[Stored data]
================================
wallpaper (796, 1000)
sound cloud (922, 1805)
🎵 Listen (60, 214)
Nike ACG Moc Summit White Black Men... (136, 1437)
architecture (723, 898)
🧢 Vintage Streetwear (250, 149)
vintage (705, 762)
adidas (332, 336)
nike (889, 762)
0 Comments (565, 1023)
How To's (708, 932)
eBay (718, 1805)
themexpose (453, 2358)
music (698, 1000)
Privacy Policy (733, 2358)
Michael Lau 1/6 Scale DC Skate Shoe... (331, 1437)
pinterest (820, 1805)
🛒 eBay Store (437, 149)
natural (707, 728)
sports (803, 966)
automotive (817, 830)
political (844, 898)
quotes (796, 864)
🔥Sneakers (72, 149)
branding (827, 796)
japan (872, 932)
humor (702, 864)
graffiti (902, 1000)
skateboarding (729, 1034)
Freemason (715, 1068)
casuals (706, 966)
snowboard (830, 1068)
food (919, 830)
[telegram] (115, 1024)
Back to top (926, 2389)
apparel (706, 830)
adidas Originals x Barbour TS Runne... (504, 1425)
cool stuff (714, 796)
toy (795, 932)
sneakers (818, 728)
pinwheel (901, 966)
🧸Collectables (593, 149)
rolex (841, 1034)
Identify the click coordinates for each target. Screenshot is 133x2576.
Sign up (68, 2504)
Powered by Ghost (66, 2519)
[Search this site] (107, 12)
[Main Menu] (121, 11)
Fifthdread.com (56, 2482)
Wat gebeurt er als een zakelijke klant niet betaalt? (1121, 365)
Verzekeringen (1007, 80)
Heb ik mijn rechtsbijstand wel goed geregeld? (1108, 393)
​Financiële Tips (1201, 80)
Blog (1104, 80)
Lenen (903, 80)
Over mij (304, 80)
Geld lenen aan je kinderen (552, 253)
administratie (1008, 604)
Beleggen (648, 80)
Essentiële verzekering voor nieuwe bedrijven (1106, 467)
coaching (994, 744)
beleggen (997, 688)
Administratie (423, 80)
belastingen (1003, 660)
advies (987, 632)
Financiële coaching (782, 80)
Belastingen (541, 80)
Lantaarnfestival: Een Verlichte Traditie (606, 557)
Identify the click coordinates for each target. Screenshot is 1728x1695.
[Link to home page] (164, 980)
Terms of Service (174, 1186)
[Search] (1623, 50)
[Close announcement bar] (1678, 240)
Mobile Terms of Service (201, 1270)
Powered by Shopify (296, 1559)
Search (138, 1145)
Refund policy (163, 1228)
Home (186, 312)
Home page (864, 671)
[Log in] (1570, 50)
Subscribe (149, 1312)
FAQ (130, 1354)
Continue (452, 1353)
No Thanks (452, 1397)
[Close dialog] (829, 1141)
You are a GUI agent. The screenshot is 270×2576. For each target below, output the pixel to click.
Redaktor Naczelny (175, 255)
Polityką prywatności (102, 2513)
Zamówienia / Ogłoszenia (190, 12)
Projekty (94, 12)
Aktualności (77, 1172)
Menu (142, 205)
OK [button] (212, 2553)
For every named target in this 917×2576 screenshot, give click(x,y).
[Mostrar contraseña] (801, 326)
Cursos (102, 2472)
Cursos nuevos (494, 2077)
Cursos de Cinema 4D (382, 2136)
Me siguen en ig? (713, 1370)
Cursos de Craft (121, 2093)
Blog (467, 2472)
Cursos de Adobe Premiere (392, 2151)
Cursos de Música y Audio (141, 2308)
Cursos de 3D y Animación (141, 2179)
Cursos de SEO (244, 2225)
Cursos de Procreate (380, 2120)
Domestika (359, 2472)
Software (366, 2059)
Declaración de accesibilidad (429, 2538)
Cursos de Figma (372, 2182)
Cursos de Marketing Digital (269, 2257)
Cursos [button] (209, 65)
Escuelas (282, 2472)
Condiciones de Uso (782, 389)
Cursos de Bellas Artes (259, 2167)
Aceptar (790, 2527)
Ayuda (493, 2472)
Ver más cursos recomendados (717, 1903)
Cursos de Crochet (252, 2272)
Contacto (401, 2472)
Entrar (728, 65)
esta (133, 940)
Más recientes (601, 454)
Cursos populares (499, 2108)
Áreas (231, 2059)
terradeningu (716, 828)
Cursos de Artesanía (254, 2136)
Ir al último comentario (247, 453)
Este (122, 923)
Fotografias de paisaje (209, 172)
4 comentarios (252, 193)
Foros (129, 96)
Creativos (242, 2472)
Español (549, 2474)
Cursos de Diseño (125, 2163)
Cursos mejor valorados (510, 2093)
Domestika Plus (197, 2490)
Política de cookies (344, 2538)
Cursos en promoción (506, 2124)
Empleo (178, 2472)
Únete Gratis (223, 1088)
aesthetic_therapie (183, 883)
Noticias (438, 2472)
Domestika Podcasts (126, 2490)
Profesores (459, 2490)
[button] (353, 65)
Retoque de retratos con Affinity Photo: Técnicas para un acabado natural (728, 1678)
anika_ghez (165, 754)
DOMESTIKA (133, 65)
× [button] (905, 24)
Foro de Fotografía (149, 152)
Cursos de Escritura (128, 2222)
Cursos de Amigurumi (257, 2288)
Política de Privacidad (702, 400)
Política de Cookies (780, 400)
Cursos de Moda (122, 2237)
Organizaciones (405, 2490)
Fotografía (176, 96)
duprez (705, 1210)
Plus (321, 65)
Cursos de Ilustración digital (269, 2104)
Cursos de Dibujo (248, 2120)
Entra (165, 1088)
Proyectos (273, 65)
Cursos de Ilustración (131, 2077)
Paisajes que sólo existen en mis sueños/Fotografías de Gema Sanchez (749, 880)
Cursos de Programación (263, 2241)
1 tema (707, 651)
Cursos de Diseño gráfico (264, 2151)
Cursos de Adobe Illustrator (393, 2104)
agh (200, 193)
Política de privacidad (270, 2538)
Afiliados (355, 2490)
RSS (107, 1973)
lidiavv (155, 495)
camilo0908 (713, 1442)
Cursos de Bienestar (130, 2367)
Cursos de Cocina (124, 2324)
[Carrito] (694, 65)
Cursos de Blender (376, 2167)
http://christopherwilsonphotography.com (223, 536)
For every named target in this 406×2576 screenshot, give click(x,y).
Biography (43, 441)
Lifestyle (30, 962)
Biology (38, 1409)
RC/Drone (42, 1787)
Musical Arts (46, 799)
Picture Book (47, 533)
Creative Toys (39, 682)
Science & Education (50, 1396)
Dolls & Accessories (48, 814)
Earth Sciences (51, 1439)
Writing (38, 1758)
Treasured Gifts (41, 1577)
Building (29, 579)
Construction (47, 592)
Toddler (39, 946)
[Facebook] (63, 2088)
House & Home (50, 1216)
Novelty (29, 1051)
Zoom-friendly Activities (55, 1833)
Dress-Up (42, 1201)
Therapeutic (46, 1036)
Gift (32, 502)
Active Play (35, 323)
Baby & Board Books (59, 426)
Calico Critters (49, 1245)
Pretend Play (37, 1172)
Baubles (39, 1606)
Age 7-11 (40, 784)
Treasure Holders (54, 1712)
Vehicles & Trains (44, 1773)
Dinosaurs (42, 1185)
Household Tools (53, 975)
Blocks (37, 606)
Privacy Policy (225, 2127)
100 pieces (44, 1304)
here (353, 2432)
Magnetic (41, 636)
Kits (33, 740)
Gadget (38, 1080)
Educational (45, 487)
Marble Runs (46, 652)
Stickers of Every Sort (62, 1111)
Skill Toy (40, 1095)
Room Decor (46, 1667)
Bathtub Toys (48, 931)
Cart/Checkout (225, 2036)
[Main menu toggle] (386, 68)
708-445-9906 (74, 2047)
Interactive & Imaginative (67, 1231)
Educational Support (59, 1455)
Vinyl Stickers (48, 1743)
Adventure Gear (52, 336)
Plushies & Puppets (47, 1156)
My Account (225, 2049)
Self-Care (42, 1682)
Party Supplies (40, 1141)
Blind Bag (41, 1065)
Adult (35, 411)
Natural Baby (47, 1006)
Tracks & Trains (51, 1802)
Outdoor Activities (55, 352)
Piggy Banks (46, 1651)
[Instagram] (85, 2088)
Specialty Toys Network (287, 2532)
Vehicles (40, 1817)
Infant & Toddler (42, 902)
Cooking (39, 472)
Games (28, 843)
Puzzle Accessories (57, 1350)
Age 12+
================================
### [Task]
In the data above, retype exactly and only the lines between the one holding "Condiciones de Uso (782, 389)" and the one holding "Domestika Plus (197, 2490)", inclusive.

### [Written reply]
Condiciones de Uso (782, 389)
Cursos de Bellas Artes (259, 2167)
Aceptar (790, 2527)
Ayuda (493, 2472)
Ver más cursos recomendados (717, 1903)
Cursos de Crochet (252, 2272)
Contacto (401, 2472)
Entrar (728, 65)
esta (133, 940)
Más recientes (601, 454)
Cursos populares (499, 2108)
Áreas (231, 2059)
terradeningu (716, 828)
Cursos de Artesanía (254, 2136)
Ir al último comentario (247, 453)
Este (122, 923)
Fotografias de paisaje (209, 172)
4 comentarios (252, 193)
Foros (129, 96)
Creativos (242, 2472)
Español (549, 2474)
Cursos de Diseño (125, 2163)
Cursos mejor valorados (510, 2093)
Domestika Plus (197, 2490)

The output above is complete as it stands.